** Article **

++++

Category Archives: Conviction

How Much Can You (Mentally) Bench? Six Ways to Build Your Mental Toughness with Ron Howard

When discussing the characteristics of successful leaders, one trait is often overlooked. It’s not the need for charisma, confidence, or communication skills, we talking about those incessantly. No, it is the need for mental toughness. Famed filmmaker and actor Ron Howard discussed this undervalued attribute during a recent conversation on the podcast Off Camera with Sam Jones:

I was talking to a friend of mine who’s a Wall Street guy, and he’s always been a bond trader. He said that when he recruits young talent, they have to understand math, but he loves to get men and women who are athletes, highly competitive athletes. And I said, ‘Oh, it’s because you are trying to win, right? It’s kind of a zero sum thing.’ He said, ‘No, they know how to lose. They know how to lose and get back up and go, and go hard. No one reaches that caliber of athletic achievement without losing a helluva lot more than they win. And they learn how to cope with that.’ And I think if we’re doing this type of work and you want to make it your life’s work, you have to have that mental toughness or at least that understanding.

Mental toughness is the ability to respond resiliently to pressures, setbacks, adversities and challenges. It involves remaining emotionally steady and focused while continuing to make rational decisions under pressure. Like Ron Howard’s friend, mental toughness is often associated with athletes. After all, they spend a significant amount time in high-pressure, highly competitive situations, with arenas of onlookers and the objective to achieve a specific goal within a compressed period of time.

This unique atmosphere compels athletes to learn how to conquer fears and evade despondence in their quest for victory. For instance, a recent study examining professional baseball players found that players with greater mental toughness performed better in on-base plus slugging, a key performance metric that reflects a player’s ability to get on base and advance base runners (and is considered among the most predictive metrics of team wins). They also performed better under stress, kept their emotions in check, and were able to bounce back quicker when things did not go well.

Obviously, star athletes must have some innate, natural ability—coordination, physical flexibility, anatomical capacities—just as successful senior executives need to be able to think strategically and relate to people. But the real key to excellence in both sports and business is not the ability to swim fast or do quantitative analyses quickly in your head. Rather, it is [mindset] mental toughness.—Grant Jones, Sports Psychologist and former consultant to Olympic and world champions in seven games

This is not just applicable to the sports world. In her book Grit: The Power of Passion and Perseverance, psychologist Angela Duckworth’s research shows that this skill set is more reliable than cognitive or technical skills when predicting success. If this sounds like an overstatement, consider the results of her study. Focusing on new cadets at West Point military academy, Duckworth examined the student’ high school rank, SAT scores, Leadership Potential Score, Physical Aptitude Exam, and Grit Scale (which measures perseverance and passion for long–term goals). What she found was that while intelligence, strength, and leadership potential were beneficial, those scoring highest on the Grit Scale were 60% more likely to successfully finish the initiation program than their peers.

++++

** Exercise task 1 **
Retype the article on mental toughness from "This is not" through "than their peers.".

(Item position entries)
++++

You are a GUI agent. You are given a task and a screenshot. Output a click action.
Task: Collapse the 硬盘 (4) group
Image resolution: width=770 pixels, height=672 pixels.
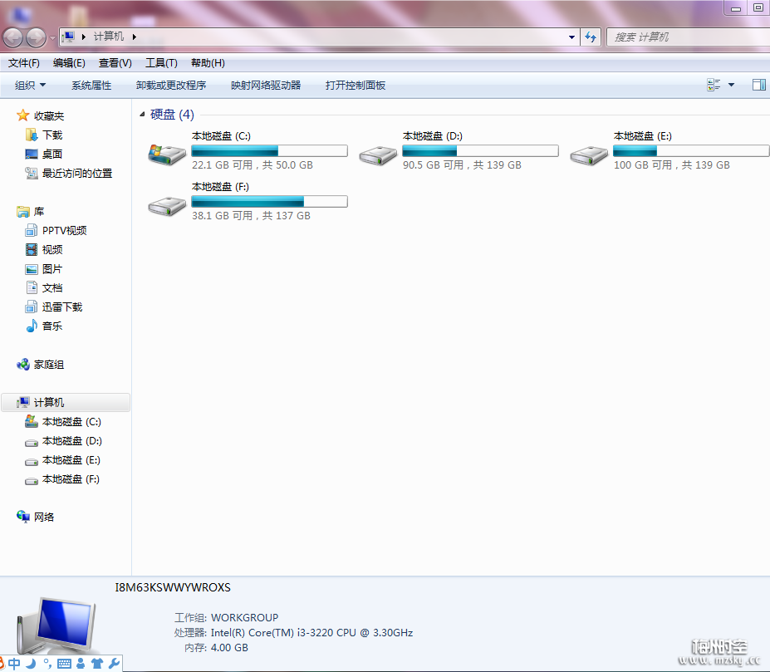coord(142,115)
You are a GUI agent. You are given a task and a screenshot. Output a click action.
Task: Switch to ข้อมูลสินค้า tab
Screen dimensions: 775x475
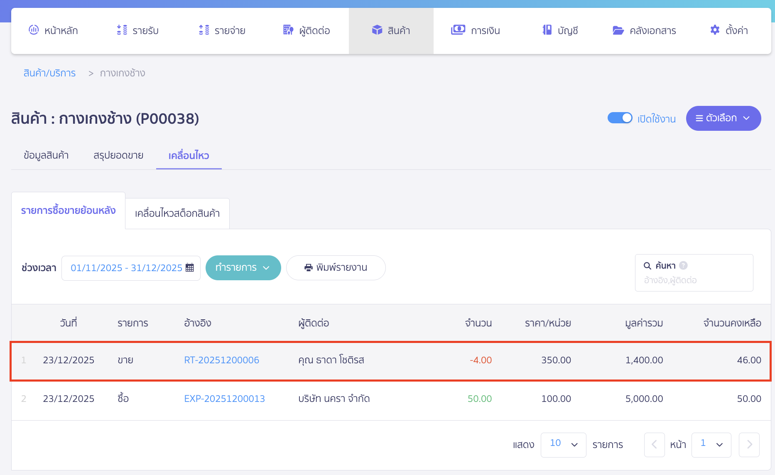pos(46,155)
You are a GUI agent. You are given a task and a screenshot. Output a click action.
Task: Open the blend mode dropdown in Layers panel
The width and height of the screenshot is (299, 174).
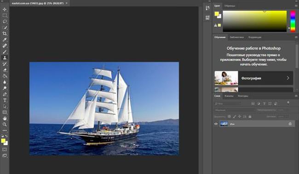pyautogui.click(x=234, y=110)
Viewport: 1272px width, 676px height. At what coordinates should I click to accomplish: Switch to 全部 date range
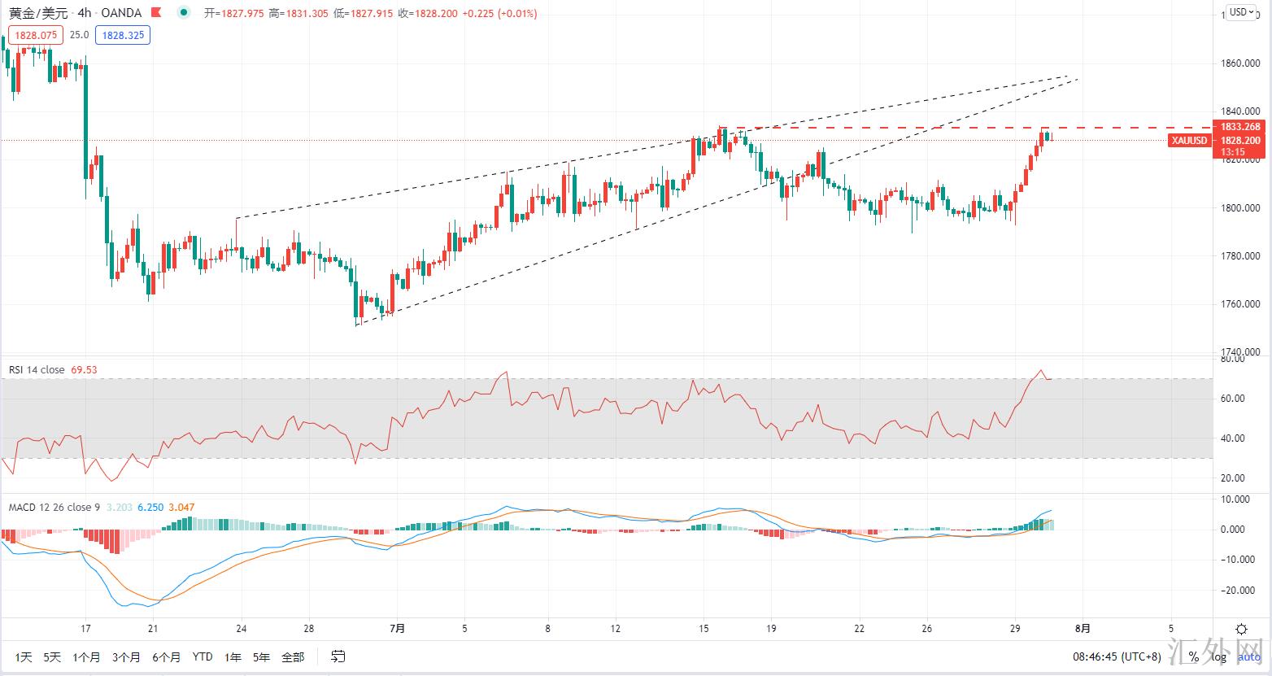point(293,656)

++++

** Exercise task 2 **
Echo the item position entries from the line containing "Viewport: 1272px width, 676px" through the end of the entries, leaving out the pictures.

** Exercise answer 1 **
This is not just applicable to the sports world. In her book Grit: The Power of Passion and Perseverance, psychologist Angela Duckworth’s research shows that this skill set is more reliable than cognitive or technical skills when predicting success. If this sounds like an overstatement, consider the results of her study. Focusing on new cadets at West Point military academy, Duckworth examined the student’ high school rank, SAT scores, Leadership Potential Score, Physical Aptitude Exam, and Grit Scale (which measures perseverance and passion for long–term goals). What she found was that while intelligence, strength, and leadership potential were beneficial, those scoring highest on the Grit Scale were 60% more likely to successfully finish the initiation program than their peers.

** Exercise answer 2 **
Viewport: 1272px width, 676px height. At what coordinates should I click to accomplish: Switch to 全部 date range
point(293,656)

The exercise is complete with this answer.